Faire durer avant-propos
Louée la date du 7 avril. Ce jour-là, le mouvement des chercheurs l’emporte sur toute la ligne : le gouvernement rend les armes, et accède à toutes ses revendications d’origine. Ce jour-là, du coup, la punition électorale infligée quelques jours plus tôt à la droite se commue en victoire, et la délectation vengeresse en sensation de puissance. De fait, le vent tourne pour les mouvements sociaux, qui connaissent leurs premiers succès : après les chercheurs, les recalculés, après les recalculés, les intermittents. Un état de grâce, en somme, dont le dossier qui suit voudrait faire durer le plaisir.
On y parlera donc moins de la recherche que du mouvement qui l’a sauvée. Car l’élan qui nous a porté vers Isabelle Sommier, l’une des animatrices du collectif national « Sauvons La Recherche » (SLR), l’envie qu’elle nous raconte la bataille de l’intérieur, depuis sa double position de sociologue des mobilisations et de scientifique mobilisée, la joie qu’elle accepte de le faire, et qu’elle nous livre en sus le journal qu’elle en a tenu, relèvent d’abord d’une excitation de supporter.
Reste encore à la victoire du printemps d’être prolongée, c’est-à-dire transformée.
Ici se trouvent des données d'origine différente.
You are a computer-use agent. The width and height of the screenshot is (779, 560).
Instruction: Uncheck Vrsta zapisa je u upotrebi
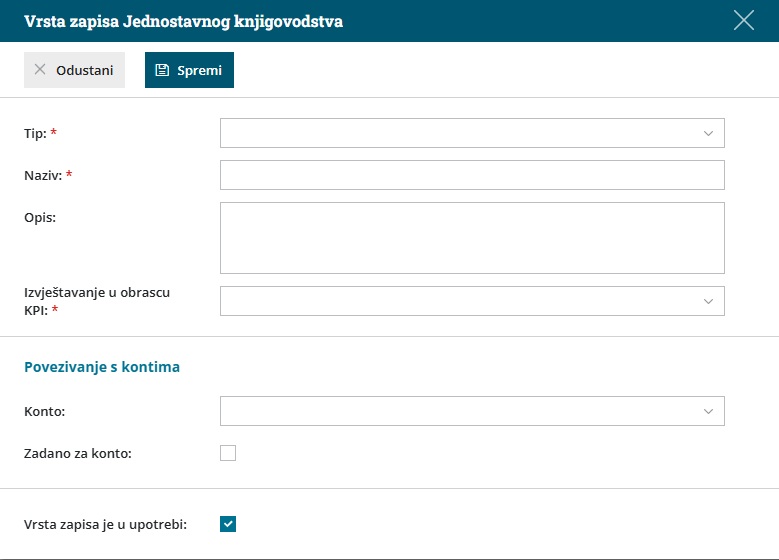[x=228, y=524]
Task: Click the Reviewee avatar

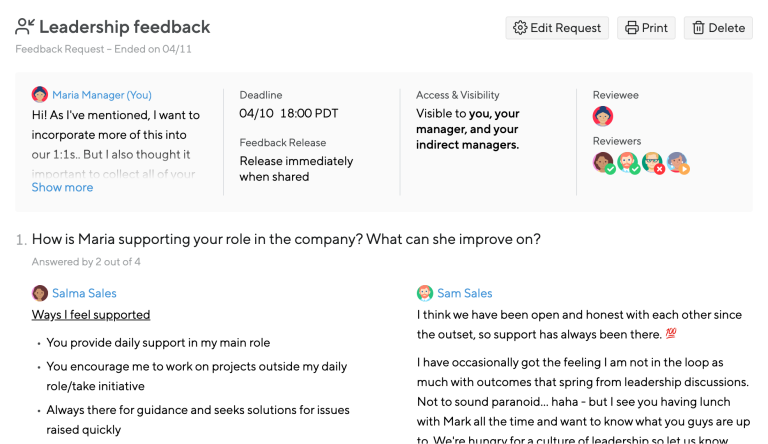Action: (602, 116)
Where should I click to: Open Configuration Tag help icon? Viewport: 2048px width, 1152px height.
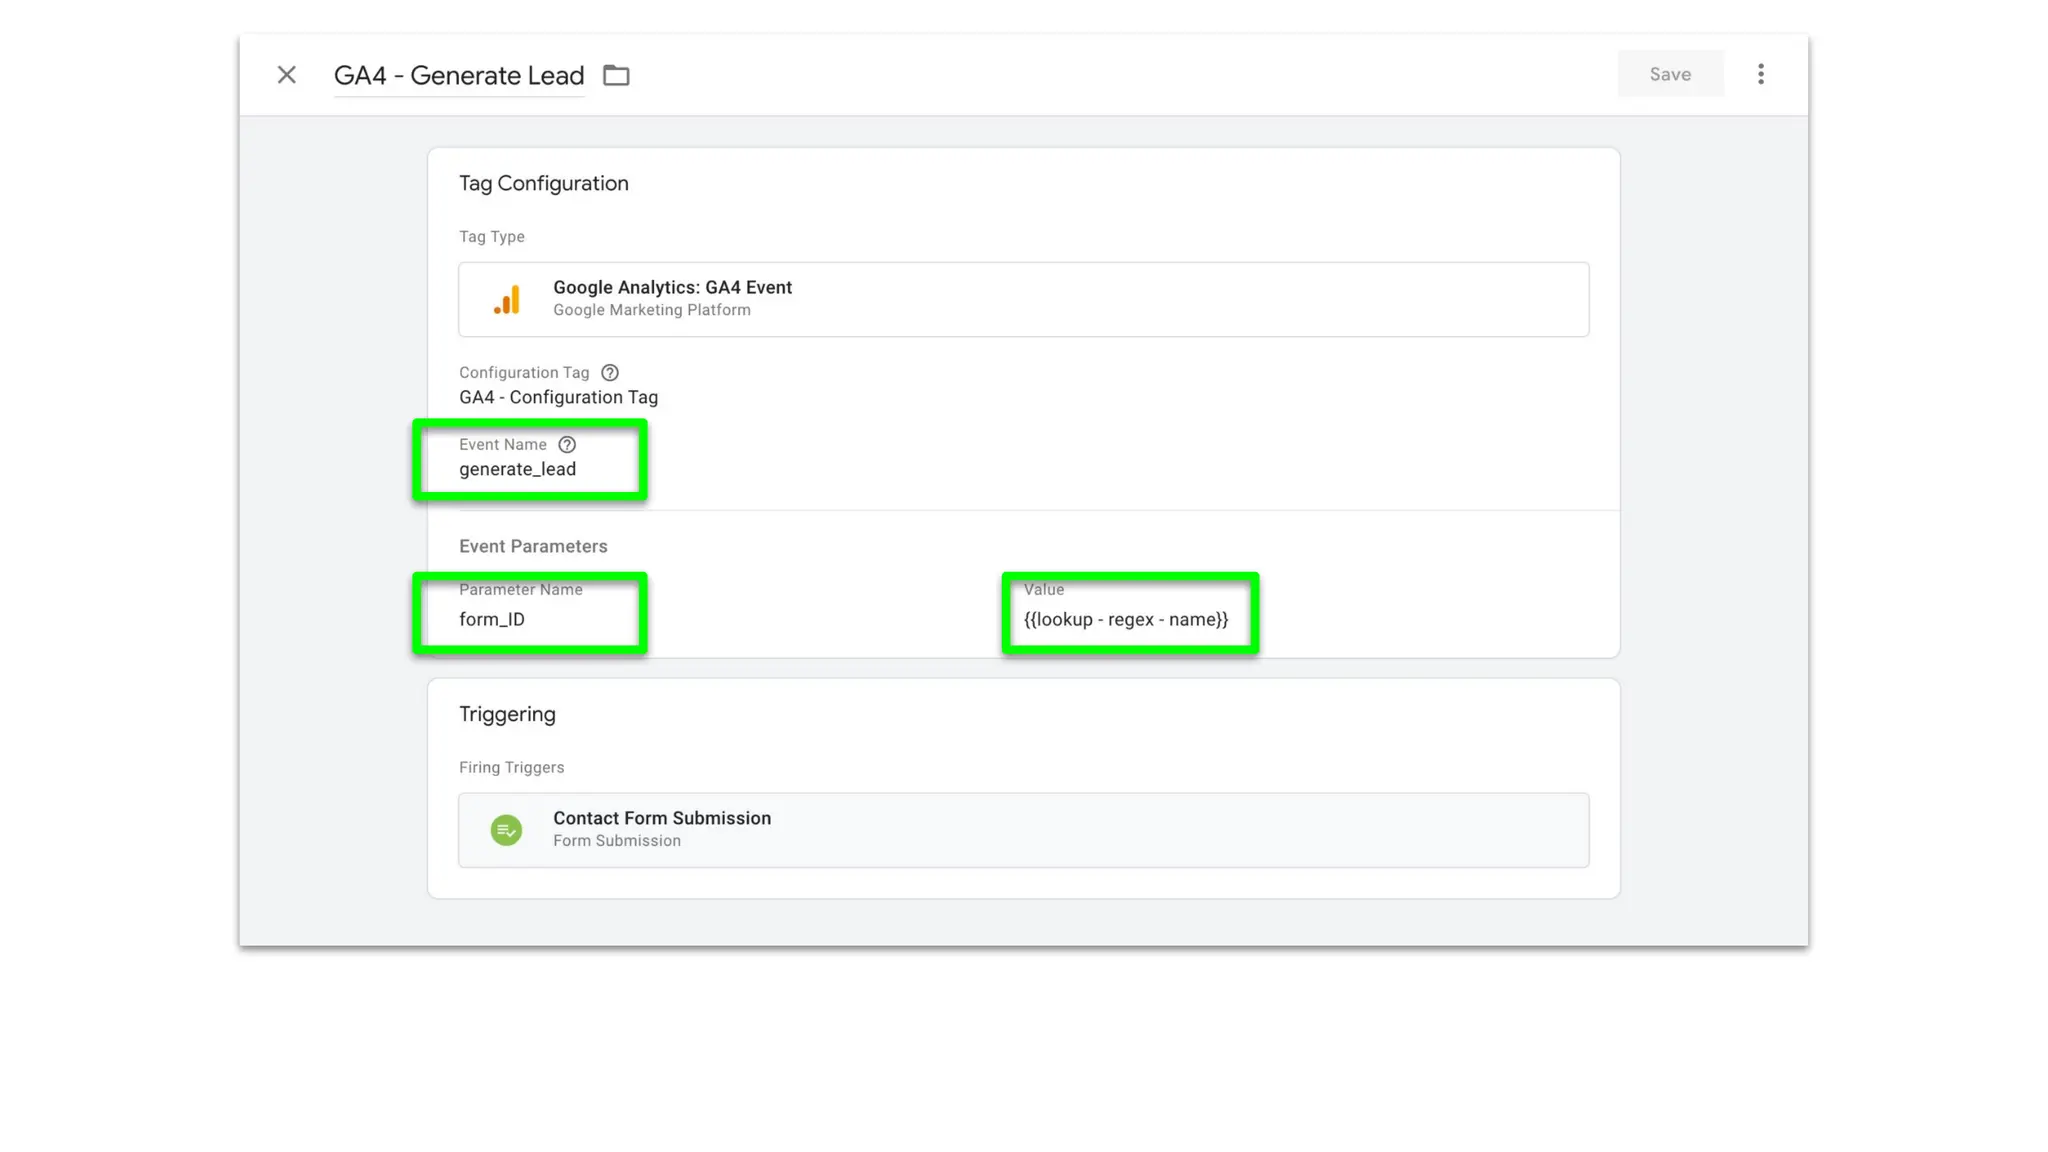609,373
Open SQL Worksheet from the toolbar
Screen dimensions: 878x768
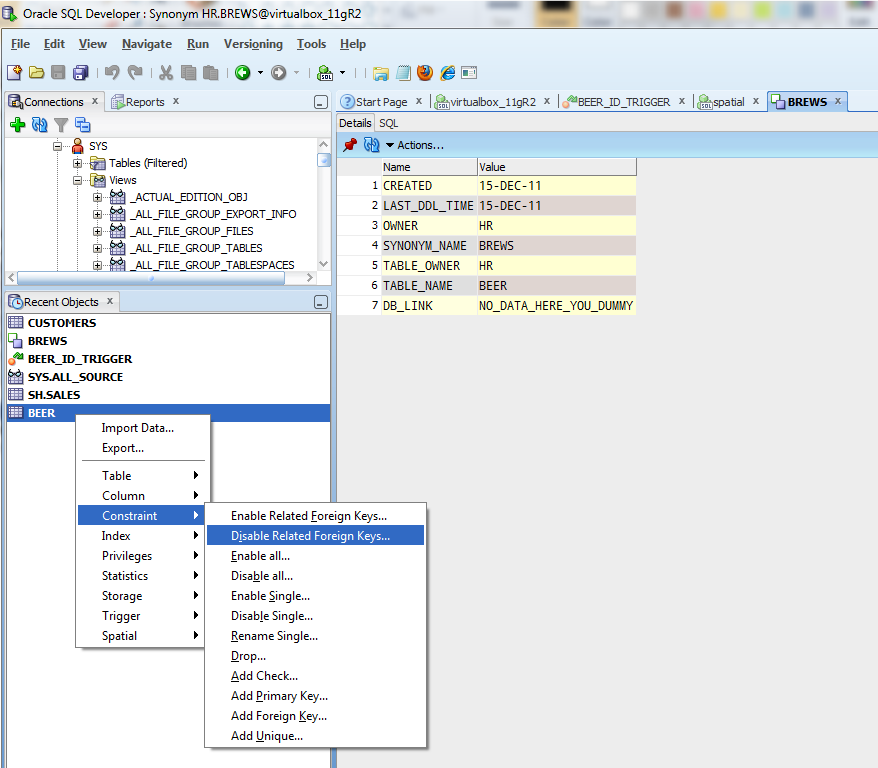tap(325, 73)
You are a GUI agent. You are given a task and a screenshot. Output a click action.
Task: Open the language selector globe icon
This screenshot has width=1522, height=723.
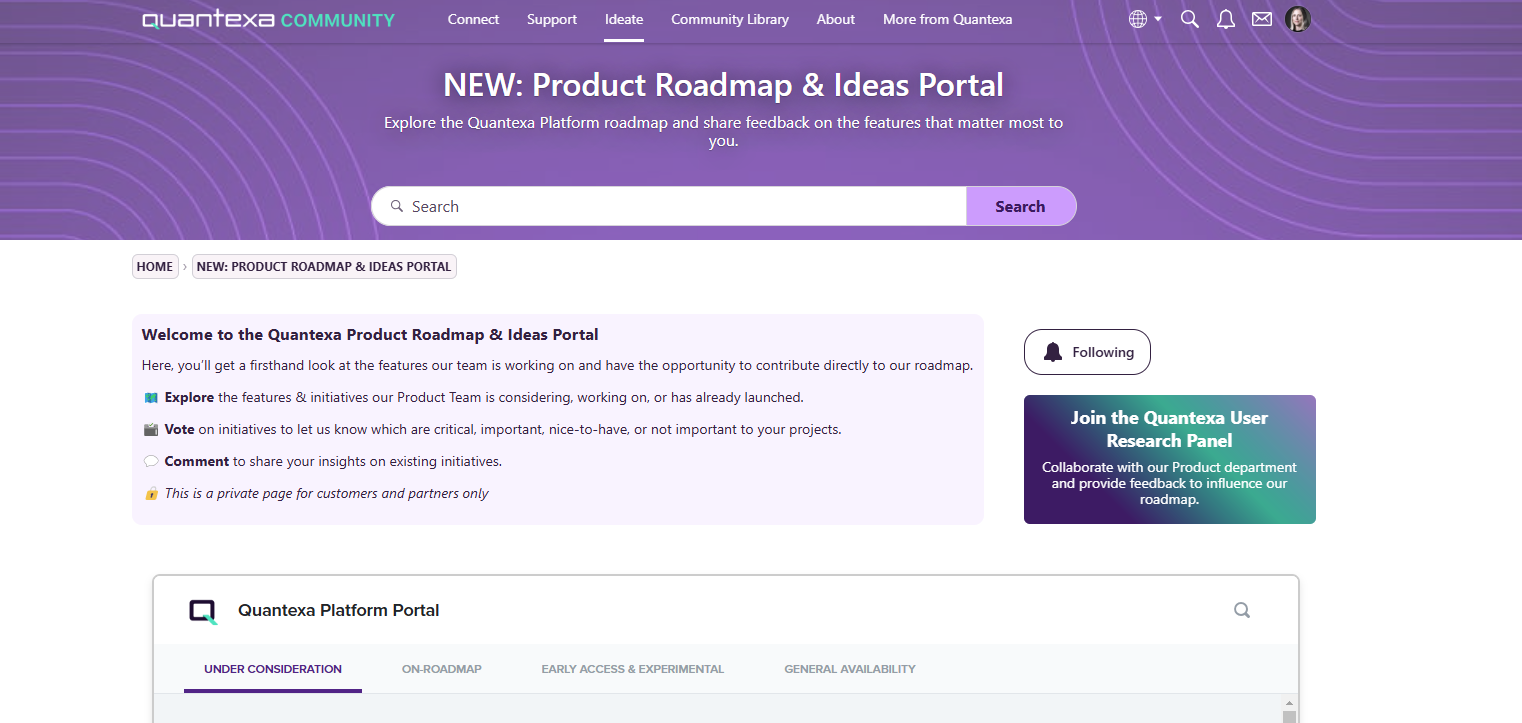(1137, 18)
Or la temporalité du mouvement a changé : SLR doit aujourd’hui faire en sorte que son succès ne lui soit pas volé et réussir les « États généraux de la recherche » qu’il a contribué à lancer. Outre le risque d’une double reprise en main, ministérielle et syndicale, de redoutables questions l’y attendent : faut-il tenir au CNRS ? Peut-on décemment encourager les vocations pour la recherche, lorsqu’on sait qu’une part croissante des thèses est réalisée sans financement ? Le refus farouche de la contractualisation, au nom de la précarité qu’elle instituerait, ne contribue-t-il toutefois pas à exclureles chercheurs, jeunes ou moins jeunes, qui pratiquent la science au seuil ou en dehors de la fonction publique ?
Par ailleurs, cette victoire est prise dans une histoire. Celle de mouvementsantérieurs à SLR, comme le collectif « Droit d’entrée », qui dénonce depuis plusieurs années la précarisation croissante des candidats aux métiers de la recherche. Ou celle de groupes nés dans son sillage sans s’aligner exactement sur sa trajectoire, comme ces « Chercheurs précaires » qui élargissent la question d’un métier sans postes à celle d’un travail sans statut, qu’il soit réalisé dans ou hors les unités de recherches consacrées. Le mouvement des chercheurs a gagné la première manche à la faveur d’une histoire incontestablement belle : celle d’une alliance des générations – les aînés menaçant de démissionner pour les jeunes, ceux-ci leur apportant en retour le nombre et la vitalité. La suite de l’histoire est déjà plus complexe et plus conflictuelle. Mais elle va durer, et c’est là l’essentiel.